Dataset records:
——————
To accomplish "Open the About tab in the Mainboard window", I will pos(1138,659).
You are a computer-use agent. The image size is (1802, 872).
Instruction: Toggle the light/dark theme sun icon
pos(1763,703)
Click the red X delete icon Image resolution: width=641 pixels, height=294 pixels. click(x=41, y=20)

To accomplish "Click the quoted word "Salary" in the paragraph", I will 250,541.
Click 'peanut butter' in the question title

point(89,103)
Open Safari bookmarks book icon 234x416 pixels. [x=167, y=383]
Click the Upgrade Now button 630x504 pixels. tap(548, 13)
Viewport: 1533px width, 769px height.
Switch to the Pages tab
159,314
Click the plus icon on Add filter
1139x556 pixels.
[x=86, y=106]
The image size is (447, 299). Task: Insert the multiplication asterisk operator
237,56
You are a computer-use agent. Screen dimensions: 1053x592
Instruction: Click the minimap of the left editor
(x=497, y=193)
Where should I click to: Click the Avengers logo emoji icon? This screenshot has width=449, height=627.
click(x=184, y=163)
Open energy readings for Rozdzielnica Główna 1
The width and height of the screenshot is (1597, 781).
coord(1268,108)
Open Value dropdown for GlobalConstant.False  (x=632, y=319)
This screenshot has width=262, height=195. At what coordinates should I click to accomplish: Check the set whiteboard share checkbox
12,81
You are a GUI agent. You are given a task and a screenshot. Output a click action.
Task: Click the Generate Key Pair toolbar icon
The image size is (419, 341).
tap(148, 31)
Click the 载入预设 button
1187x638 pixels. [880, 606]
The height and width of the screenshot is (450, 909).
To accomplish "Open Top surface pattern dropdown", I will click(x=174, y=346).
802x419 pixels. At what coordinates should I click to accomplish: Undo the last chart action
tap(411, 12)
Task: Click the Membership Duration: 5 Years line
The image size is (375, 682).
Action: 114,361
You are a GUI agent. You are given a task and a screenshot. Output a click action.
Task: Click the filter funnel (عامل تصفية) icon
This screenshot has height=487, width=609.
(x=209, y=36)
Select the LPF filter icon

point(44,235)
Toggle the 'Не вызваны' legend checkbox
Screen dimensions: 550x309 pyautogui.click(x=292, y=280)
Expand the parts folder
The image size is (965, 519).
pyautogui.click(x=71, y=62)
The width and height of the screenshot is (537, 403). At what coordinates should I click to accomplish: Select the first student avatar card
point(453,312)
——————
Task directions:
Looking at the entries, count the lines where the word "dropdown" appears, and state the count by itself.

Solved exercise:
2